After the first coat, I vegged out on the sofa and did a bit of sewing. I made a bag to carry reuseable bags around in, complete with a handbag clip, in the hope that I stop wasting money on 5p bags and to stop me filling our house with the bloody things. I probably need to make a dozen of these to clip onto the 12 or so handbags that I use on a regular basis… or I need to just use 1 bag!!
After lunch I made a batch of gluten free, dairy free, black forest cupcakes to take camping with me. While they were cooling on the rack, I got on with coat 2 which took considerably less time as I managed not to cry!
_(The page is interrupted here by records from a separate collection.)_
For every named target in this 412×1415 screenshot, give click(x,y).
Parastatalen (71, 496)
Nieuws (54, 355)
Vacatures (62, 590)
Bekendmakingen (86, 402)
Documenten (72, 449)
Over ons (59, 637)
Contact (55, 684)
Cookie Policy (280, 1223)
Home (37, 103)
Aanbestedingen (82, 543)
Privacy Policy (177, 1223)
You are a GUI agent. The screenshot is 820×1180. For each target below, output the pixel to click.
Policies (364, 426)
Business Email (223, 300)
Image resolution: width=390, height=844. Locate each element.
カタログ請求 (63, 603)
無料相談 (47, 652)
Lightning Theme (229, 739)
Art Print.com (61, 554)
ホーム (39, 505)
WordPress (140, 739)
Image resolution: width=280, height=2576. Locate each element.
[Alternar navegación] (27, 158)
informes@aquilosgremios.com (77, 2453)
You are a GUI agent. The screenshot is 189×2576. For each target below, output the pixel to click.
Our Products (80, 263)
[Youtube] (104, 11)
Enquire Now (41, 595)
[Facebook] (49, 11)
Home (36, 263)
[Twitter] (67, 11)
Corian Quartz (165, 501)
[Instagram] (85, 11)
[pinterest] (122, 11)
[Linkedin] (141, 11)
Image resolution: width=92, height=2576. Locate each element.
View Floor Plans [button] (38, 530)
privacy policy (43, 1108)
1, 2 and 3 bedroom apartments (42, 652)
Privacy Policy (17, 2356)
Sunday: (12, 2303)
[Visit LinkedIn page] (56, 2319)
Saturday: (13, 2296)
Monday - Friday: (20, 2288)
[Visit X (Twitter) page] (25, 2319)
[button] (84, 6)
I thought I was going to get away with not opening up the 2nd tin of grey paint but I completely ran out when I had literally 30cm² to paint… bugger!
I jumped into the bath and scrubbed myself to within an inch of my life. I was covered in paint and I mean covered. After my looooong super relaxing bath I got myself ready for my last night of my counselling course.
On my return all I wanted to do was go to sleep. I was utterly knackered! But sleep was being elusive once again. I listened to all the Katherine Graves hypnobirthing relaxation scripts I had and didn’t drift off. I lay in bed willing sleep on but nothing. Me and bump played a good game of poke and kick. And at 1am I had enough and I got out of bed and tidied my bedroom. I know, I know, I am an idiot but what is the point of lying in bed being pissed off that I am not asleep!? I blitzed the bedroom. Put all out clothes away, tidied away baby things properly, sorted out more bed linen (seriously, how much bed linen does one family need!?)and then I sorted out the accumulated crap in the drawers I have by my bed and at the end of my bed… And then finally, sometime afer 3am, I drifted off into sleep.